__Exercise__
Retype the rows below word for word, starting at the line that has "Screen dimensions: 930x643" and going through the end of the rows. Leave the pictures out.

__Dataset records__
-.-.-

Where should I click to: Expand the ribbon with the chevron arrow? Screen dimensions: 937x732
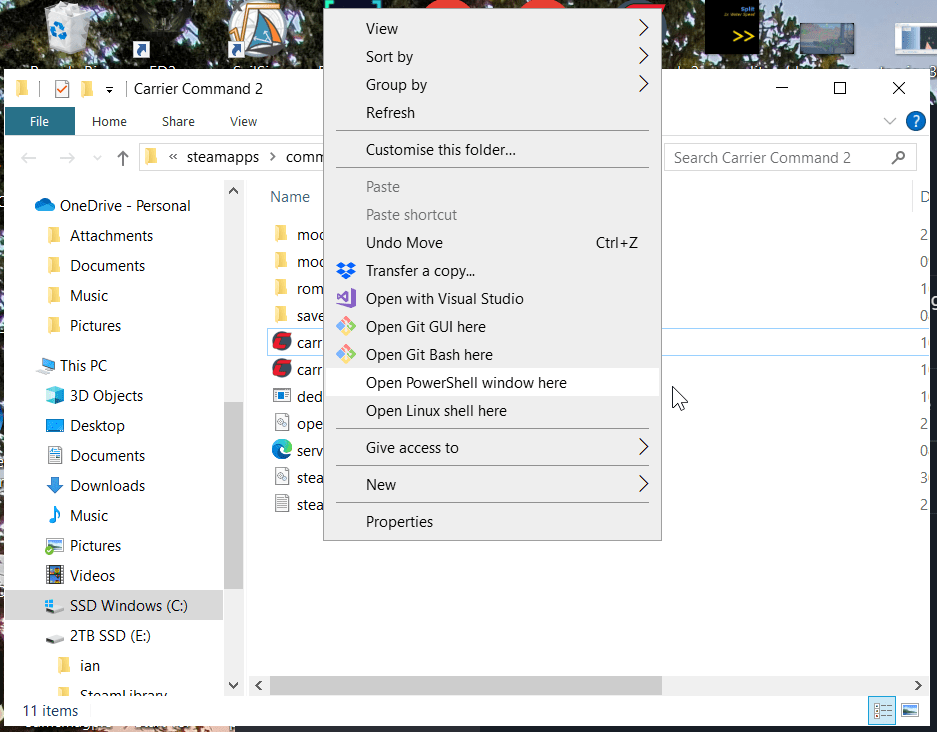tap(890, 122)
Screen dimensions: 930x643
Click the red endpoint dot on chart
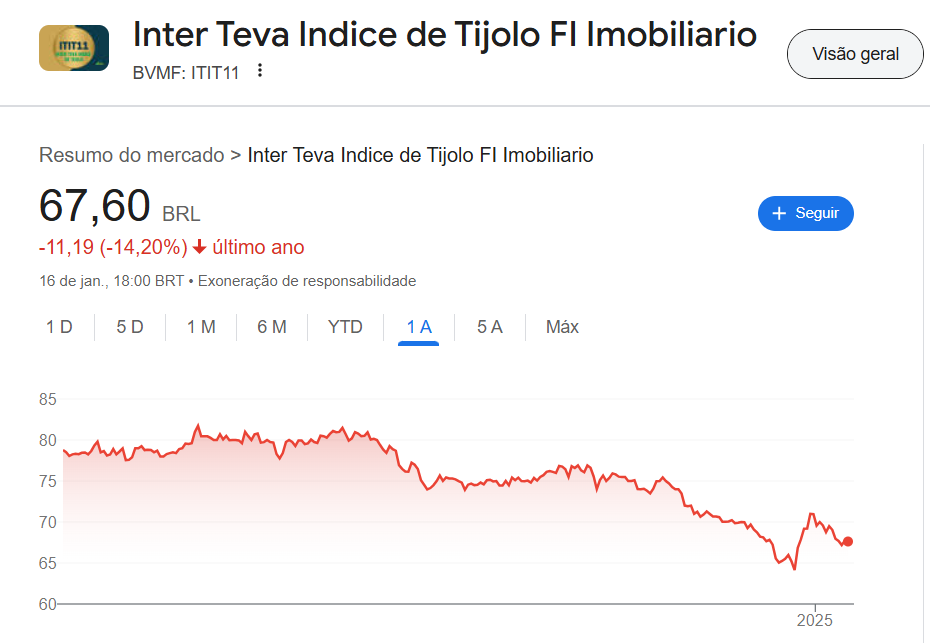point(848,541)
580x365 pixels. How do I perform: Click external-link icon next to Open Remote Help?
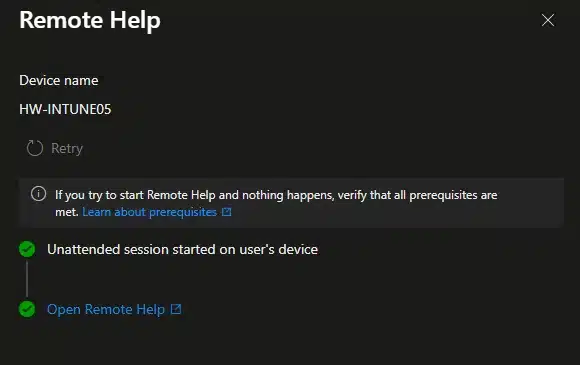(176, 309)
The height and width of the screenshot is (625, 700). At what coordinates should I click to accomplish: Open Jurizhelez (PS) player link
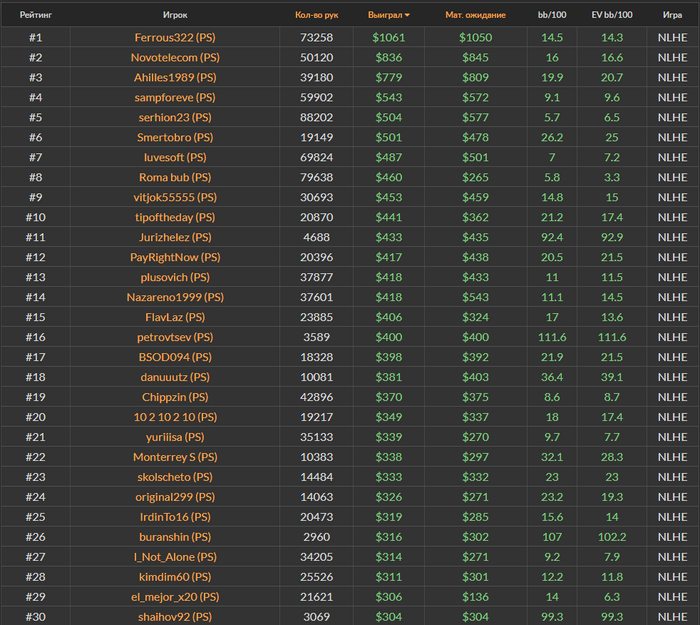click(175, 237)
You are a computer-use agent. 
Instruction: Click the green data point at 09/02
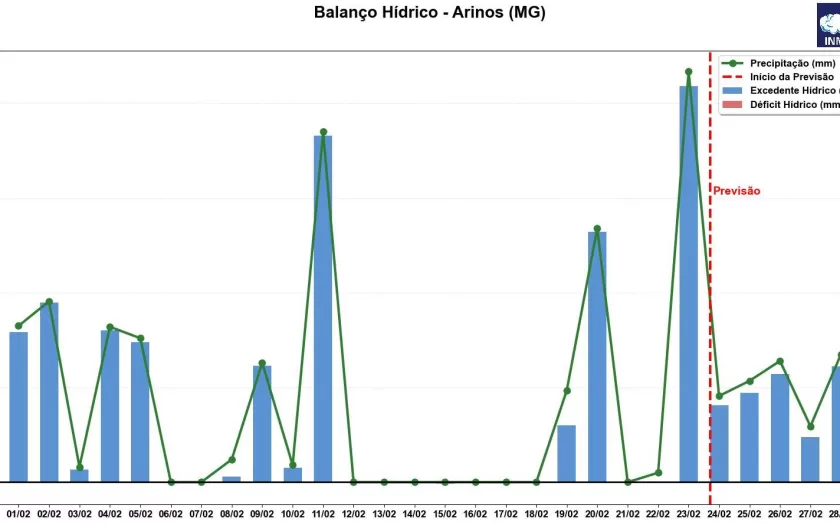point(262,363)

-.-.-

__Response to this exercise__
Screen dimensions: 930x643
Click the red endpoint dot on chart
point(848,541)
580x365 pixels. How do I perform: Click external-link icon next to Open Remote Help?
(176, 309)
The height and width of the screenshot is (625, 700). At what coordinates should I click to accomplish: Open Jurizhelez (PS) player link
click(175, 237)
You are a computer-use agent. 
Instruction: Click the green data point at 09/02
point(262,363)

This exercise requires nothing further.